PROVIDED MATERIAL:
==================================================

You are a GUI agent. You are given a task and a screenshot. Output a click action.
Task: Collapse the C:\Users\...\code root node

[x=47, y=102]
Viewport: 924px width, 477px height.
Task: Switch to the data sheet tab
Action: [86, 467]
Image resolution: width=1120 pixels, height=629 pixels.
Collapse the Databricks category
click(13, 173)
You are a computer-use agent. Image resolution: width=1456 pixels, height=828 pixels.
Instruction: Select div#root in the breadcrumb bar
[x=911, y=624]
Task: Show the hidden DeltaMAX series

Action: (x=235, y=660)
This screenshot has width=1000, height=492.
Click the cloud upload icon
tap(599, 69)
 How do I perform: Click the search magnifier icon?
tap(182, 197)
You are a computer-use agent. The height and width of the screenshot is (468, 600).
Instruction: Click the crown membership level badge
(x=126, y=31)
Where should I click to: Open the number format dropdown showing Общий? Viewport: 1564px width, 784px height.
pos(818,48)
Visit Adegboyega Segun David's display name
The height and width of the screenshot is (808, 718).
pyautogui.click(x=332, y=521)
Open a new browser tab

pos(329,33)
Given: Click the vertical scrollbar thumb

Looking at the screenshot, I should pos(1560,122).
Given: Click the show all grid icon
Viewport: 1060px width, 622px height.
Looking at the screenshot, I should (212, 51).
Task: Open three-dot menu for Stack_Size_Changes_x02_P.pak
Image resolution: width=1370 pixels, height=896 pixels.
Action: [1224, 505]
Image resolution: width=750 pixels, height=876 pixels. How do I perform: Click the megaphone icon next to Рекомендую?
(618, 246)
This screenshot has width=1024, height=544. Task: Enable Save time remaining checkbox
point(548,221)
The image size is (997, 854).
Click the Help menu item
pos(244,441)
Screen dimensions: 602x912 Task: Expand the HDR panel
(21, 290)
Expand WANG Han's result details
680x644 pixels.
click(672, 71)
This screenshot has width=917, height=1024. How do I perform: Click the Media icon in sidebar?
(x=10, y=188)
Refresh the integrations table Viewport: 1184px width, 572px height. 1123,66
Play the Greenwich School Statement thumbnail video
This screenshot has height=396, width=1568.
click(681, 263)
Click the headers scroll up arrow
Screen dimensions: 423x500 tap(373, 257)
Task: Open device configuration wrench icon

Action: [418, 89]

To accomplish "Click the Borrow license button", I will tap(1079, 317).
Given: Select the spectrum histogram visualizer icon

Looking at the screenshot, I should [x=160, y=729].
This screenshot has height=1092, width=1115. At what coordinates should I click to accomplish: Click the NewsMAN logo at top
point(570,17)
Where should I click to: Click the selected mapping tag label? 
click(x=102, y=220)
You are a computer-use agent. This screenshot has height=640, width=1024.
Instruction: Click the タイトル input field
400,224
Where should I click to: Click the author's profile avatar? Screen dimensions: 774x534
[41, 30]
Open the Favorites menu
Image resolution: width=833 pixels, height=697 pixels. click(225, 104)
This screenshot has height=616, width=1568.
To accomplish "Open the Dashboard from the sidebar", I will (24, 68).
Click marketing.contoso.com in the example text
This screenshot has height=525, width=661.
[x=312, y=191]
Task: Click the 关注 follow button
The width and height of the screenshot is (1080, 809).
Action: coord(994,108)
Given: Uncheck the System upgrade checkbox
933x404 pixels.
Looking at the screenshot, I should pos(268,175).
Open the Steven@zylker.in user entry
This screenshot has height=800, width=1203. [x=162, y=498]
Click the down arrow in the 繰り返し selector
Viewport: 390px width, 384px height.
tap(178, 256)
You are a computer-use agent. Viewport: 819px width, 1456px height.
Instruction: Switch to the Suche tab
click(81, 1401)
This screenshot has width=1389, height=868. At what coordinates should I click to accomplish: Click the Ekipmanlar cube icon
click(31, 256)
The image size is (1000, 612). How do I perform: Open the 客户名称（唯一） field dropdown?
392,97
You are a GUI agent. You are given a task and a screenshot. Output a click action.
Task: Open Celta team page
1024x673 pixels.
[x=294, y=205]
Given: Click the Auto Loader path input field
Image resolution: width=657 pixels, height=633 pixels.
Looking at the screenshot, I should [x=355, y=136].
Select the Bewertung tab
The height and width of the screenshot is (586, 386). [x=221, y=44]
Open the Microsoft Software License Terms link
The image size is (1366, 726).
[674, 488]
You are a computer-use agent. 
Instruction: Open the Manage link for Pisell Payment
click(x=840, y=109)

==================================================

PROBLEM DESCRIPTION: Retype all of the data above line for line, leaving every character unchanged.

TASK RESULT:
You are a GUI agent. You are given a task and a screenshot. Output a click action.
Task: Collapse the C:\Users\...\code root node

[x=47, y=102]
Viewport: 924px width, 477px height.
Task: Switch to the data sheet tab
Action: [86, 467]
Image resolution: width=1120 pixels, height=629 pixels.
Collapse the Databricks category
click(13, 173)
You are a computer-use agent. Image resolution: width=1456 pixels, height=828 pixels.
Instruction: Select div#root in the breadcrumb bar
[x=911, y=624]
Task: Show the hidden DeltaMAX series

Action: (x=235, y=660)
This screenshot has width=1000, height=492.
Click the cloud upload icon
tap(599, 69)
 How do I perform: Click the search magnifier icon?
tap(182, 197)
You are a computer-use agent. The height and width of the screenshot is (468, 600).
Instruction: Click the crown membership level badge
(x=126, y=31)
Where should I click to: Open the number format dropdown showing Общий? Viewport: 1564px width, 784px height.
pos(818,48)
Visit Adegboyega Segun David's display name
The height and width of the screenshot is (808, 718).
pyautogui.click(x=332, y=521)
Open a new browser tab

pos(329,33)
Given: Click the vertical scrollbar thumb

Looking at the screenshot, I should pos(1560,122).
Given: Click the show all grid icon
Viewport: 1060px width, 622px height.
Looking at the screenshot, I should (212, 51).
Task: Open three-dot menu for Stack_Size_Changes_x02_P.pak
Image resolution: width=1370 pixels, height=896 pixels.
Action: [1224, 505]
Image resolution: width=750 pixels, height=876 pixels. How do I perform: Click the megaphone icon next to Рекомендую?
(618, 246)
This screenshot has width=1024, height=544. Task: Enable Save time remaining checkbox
point(548,221)
The image size is (997, 854).
Click the Help menu item
pos(244,441)
Screen dimensions: 602x912 Task: Expand the HDR panel
(21, 290)
Expand WANG Han's result details
680x644 pixels.
click(672, 71)
This screenshot has width=917, height=1024. How do I perform: Click the Media icon in sidebar?
(x=10, y=188)
Refresh the integrations table Viewport: 1184px width, 572px height. 1123,66
Play the Greenwich School Statement thumbnail video
This screenshot has height=396, width=1568.
click(681, 263)
Click the headers scroll up arrow
Screen dimensions: 423x500 tap(373, 257)
Task: Open device configuration wrench icon

Action: [418, 89]

To accomplish "Click the Borrow license button", I will tap(1079, 317).
Given: Select the spectrum histogram visualizer icon

Looking at the screenshot, I should [x=160, y=729].
This screenshot has height=1092, width=1115. At what coordinates should I click to accomplish: Click the NewsMAN logo at top
point(570,17)
Where should I click to: Click the selected mapping tag label? 
click(x=102, y=220)
You are a computer-use agent. This screenshot has height=640, width=1024.
Instruction: Click the タイトル input field
400,224
Where should I click to: Click the author's profile avatar? Screen dimensions: 774x534
[41, 30]
Open the Favorites menu
Image resolution: width=833 pixels, height=697 pixels. click(225, 104)
This screenshot has height=616, width=1568.
To accomplish "Open the Dashboard from the sidebar", I will (24, 68).
Click marketing.contoso.com in the example text
This screenshot has height=525, width=661.
[x=312, y=191]
Task: Click the 关注 follow button
The width and height of the screenshot is (1080, 809).
Action: coord(994,108)
Given: Uncheck the System upgrade checkbox
933x404 pixels.
Looking at the screenshot, I should pos(268,175).
Open the Steven@zylker.in user entry
This screenshot has height=800, width=1203. [x=162, y=498]
Click the down arrow in the 繰り返し selector
Viewport: 390px width, 384px height.
tap(178, 256)
You are a computer-use agent. Viewport: 819px width, 1456px height.
Instruction: Switch to the Suche tab
click(81, 1401)
This screenshot has width=1389, height=868. At what coordinates should I click to accomplish: Click the Ekipmanlar cube icon
click(31, 256)
The image size is (1000, 612). How do I perform: Open the 客户名称（唯一） field dropdown?
392,97
You are a GUI agent. You are given a task and a screenshot. Output a click action.
Task: Open Celta team page
1024x673 pixels.
[x=294, y=205]
Given: Click the Auto Loader path input field
Image resolution: width=657 pixels, height=633 pixels.
Looking at the screenshot, I should [x=355, y=136].
Select the Bewertung tab
The height and width of the screenshot is (586, 386). [x=221, y=44]
Open the Microsoft Software License Terms link
The image size is (1366, 726).
[674, 488]
You are a computer-use agent. 
Instruction: Open the Manage link for Pisell Payment
click(x=840, y=109)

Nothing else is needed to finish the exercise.